The success of this change will enable Country Garden to achieve coverage of Tier 1, 2, 3 and 4 cities across China, which will give it flexibility in its contracted sales mix and improve its ability to weather the cyclicality of China's homebuilding sector. Country Garden's operational leverage as a sizeable nationwide player, its strong market position in Guangzhou, and well-defined region-based management will provide support for its expansion into Tier 1 and 2 cities. Its operations in Tier 3 and 4 cities generate neutral cash flow from operations (CFO), which will provide a financial buffer for Country Garden during the expansion.

In Tier 1 and 2 cities, buyers tend to be first-time buyers or upgraders for high-rise apartments compared with Country Garden's traditional target market of mid- to upper-income homebuyers who are seeking affordable spacious housing on the outskirts of Tier 2 or lower cities. If Country Garden does manage to secure good market niches in Tier 1 and 2 cities though, the reward will be improved profitability, as demand and prices have generally been more resilient in the higher-tier markets.

Fitch expects Country Garden's financial profile to remain stable, but with a temporary increase in leverage. This is in contrast to the rapid deleveraging in 2014. Fitch expects a short-term reversal into negative CFO in the next 12-18 months, as expanding into Tier 1 and major Tier 2 cities is more capital intensive. CFO will likely remain negative in this and next year to support increased development expenditure as pre-sales permits in these cities are often obtained at a later stage of the development cycle than in Country Garden's existing markets.

Country Garden's leverage, as measured by its net debt to adjusted inventory ratio, was 33.8% at end-1H15, which is similar to 36.8% at end-2014. The company launched CNY38bn of new projects in 1H15 and plans to increase this to CNY70bn to CNY80bn in 2H15; which will help generate stronger sales in the second half.

Country Garden intends to maintain the same pace of land acquisition in 2H15 as in 1H15, and keep its net debt level under CNY40bn, despite the need to fund greater development expenditures in the new markets. Net debt at end-June 2015 was CNY37bn.

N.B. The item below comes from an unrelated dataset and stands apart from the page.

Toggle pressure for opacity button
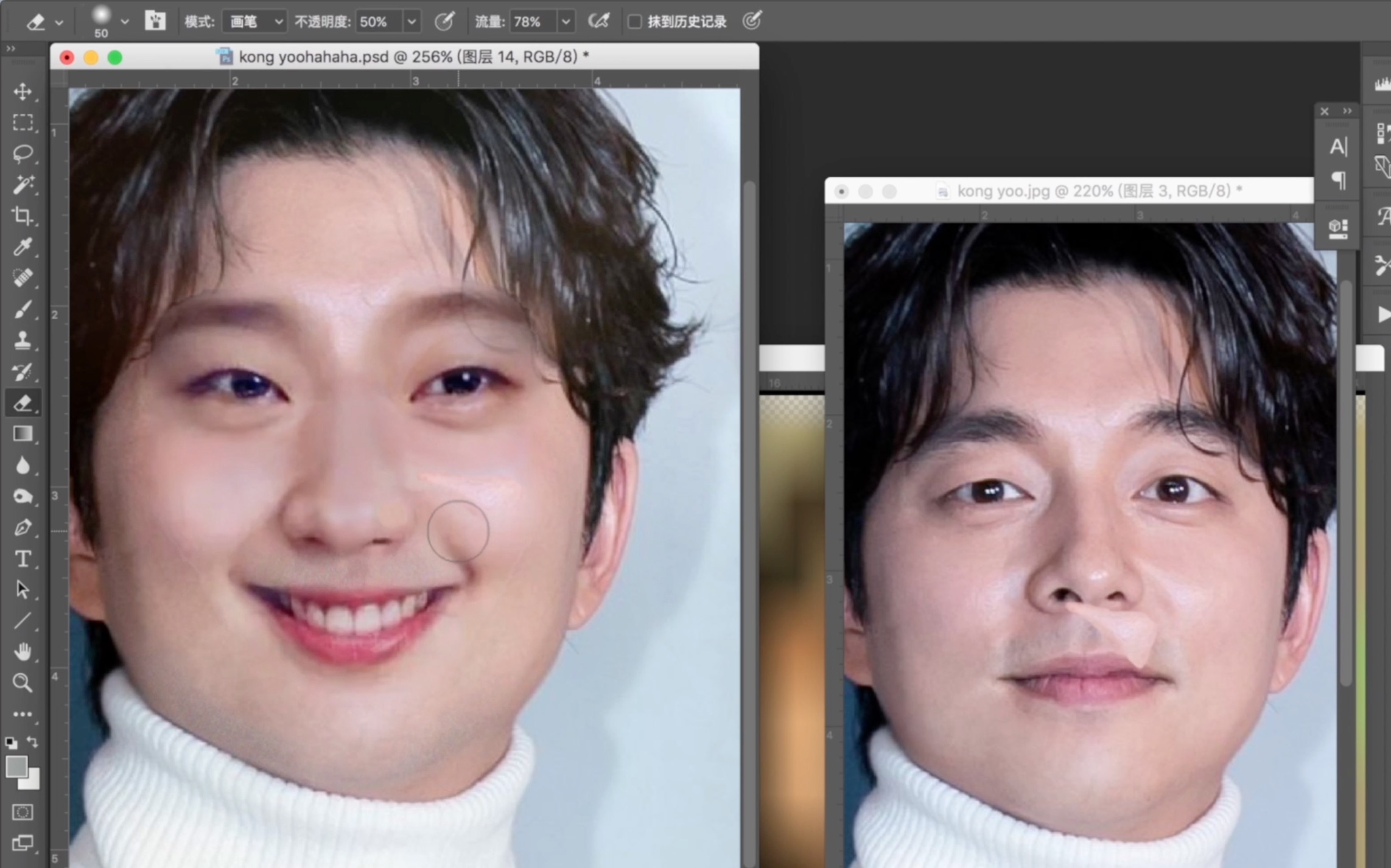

Fitch revised Country Garden's Outlook to Positive at the start of 2015 due to the reduction in the company's market-specific risks as it diversified geographically, and its rapid deleveraging. An upward rating action may be considered if it maintains net debt-to-net inventory ratio at below 35% on a sustained basis, maintains the contracted sales-to-debt ratio above 2.0x on a sustained basis; and continues to be a large nationwide player. In addition, Fitch will take into account the success of its strategy in the Tier 1 and major Tier 2 cities; and the attainment of neutral or positive cash flows from operations (CFO), which will signal whether it maintained financial discipline while expanding into the top-tier cities.